# Short task
Arrange the rows below as a numbered list, beginning with the line containing "Add a section using the lower plus icon" and going on through the end of the rows. Skip any blank lines and leave the pictures out.
:: Available data
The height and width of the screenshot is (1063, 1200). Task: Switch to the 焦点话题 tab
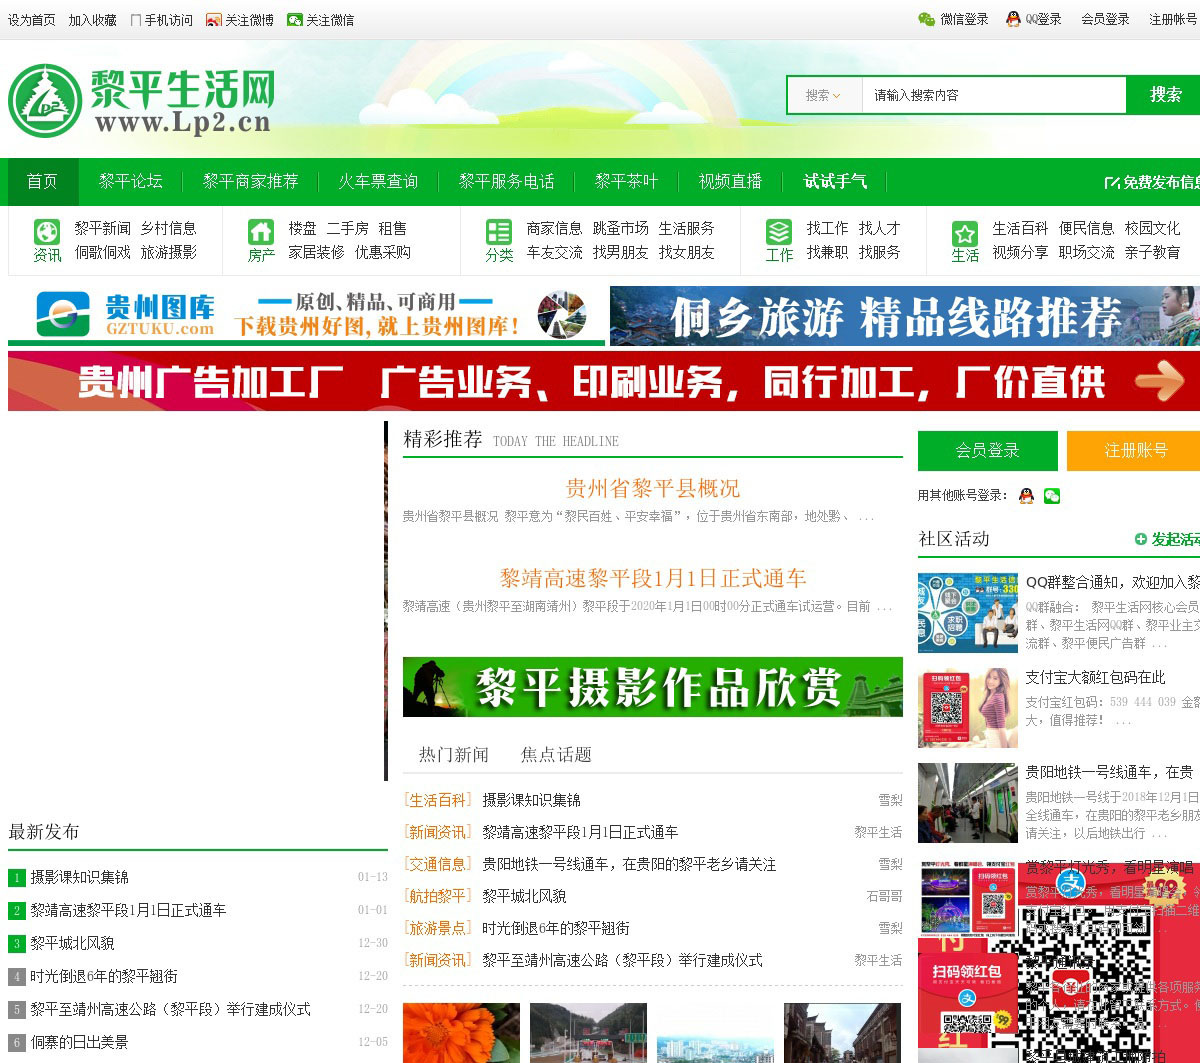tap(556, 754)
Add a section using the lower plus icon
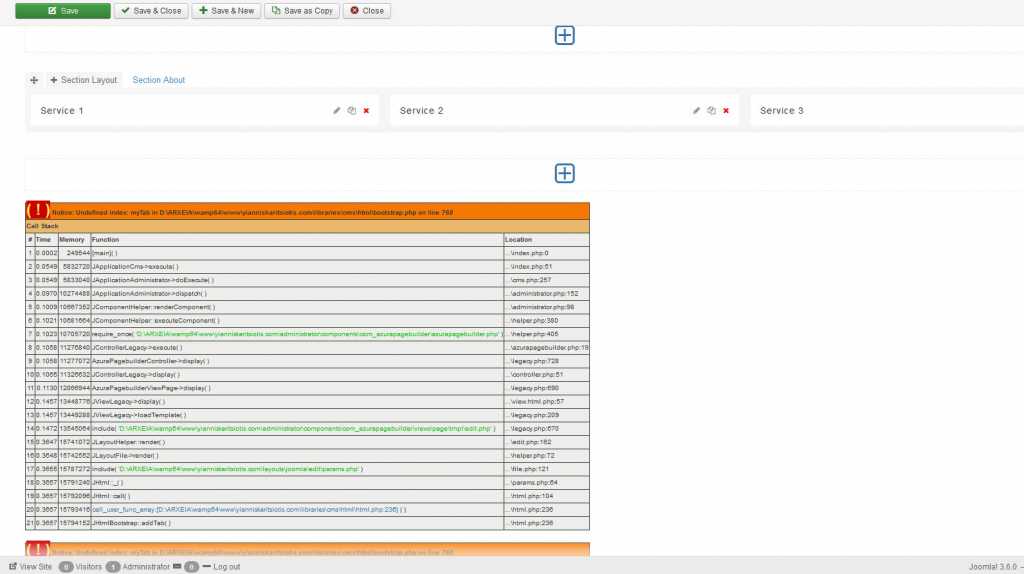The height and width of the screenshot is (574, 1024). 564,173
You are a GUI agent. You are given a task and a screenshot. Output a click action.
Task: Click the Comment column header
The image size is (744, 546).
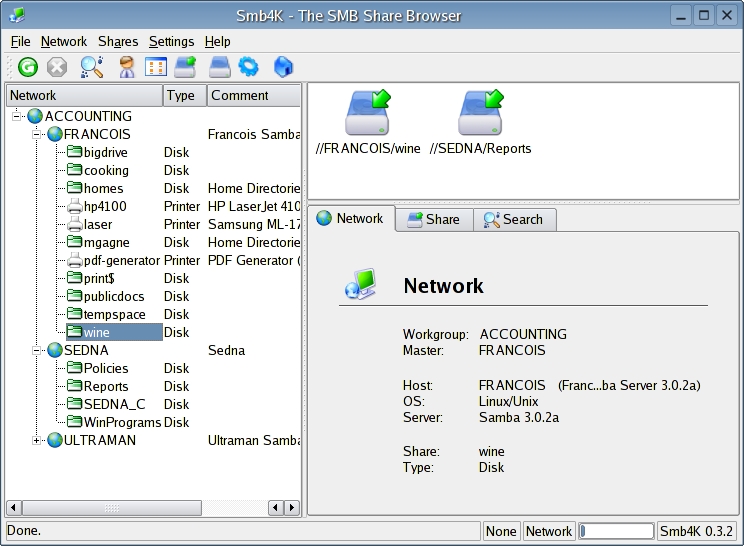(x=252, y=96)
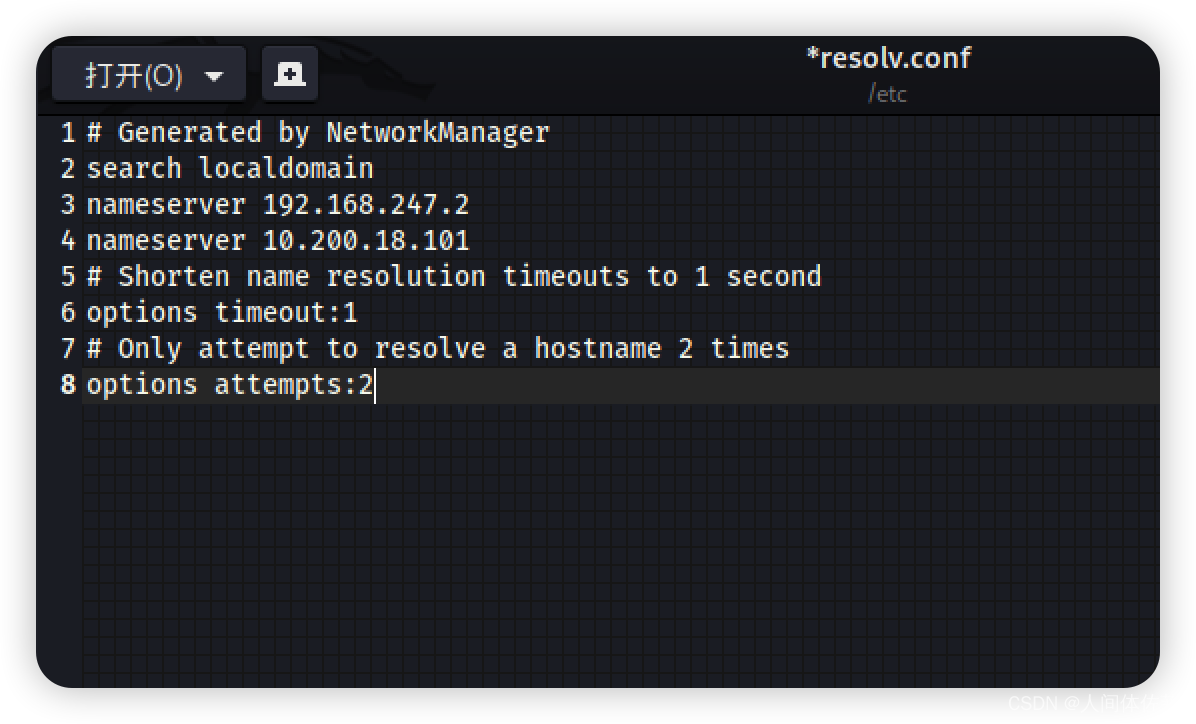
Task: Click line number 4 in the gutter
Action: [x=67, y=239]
::::
# Exercise output
1. Add a section using the lower plus icon
2. The height and width of the screenshot is (574, 1024). 564,173
3. You are a GUI agent. You are given a task and a screenshot. Output a click action.
4. Task: Click the Comment column header
5. The image size is (744, 546).
6. (x=252, y=96)
7. Task: Click line number 4 in the gutter
8. Action: [x=67, y=239]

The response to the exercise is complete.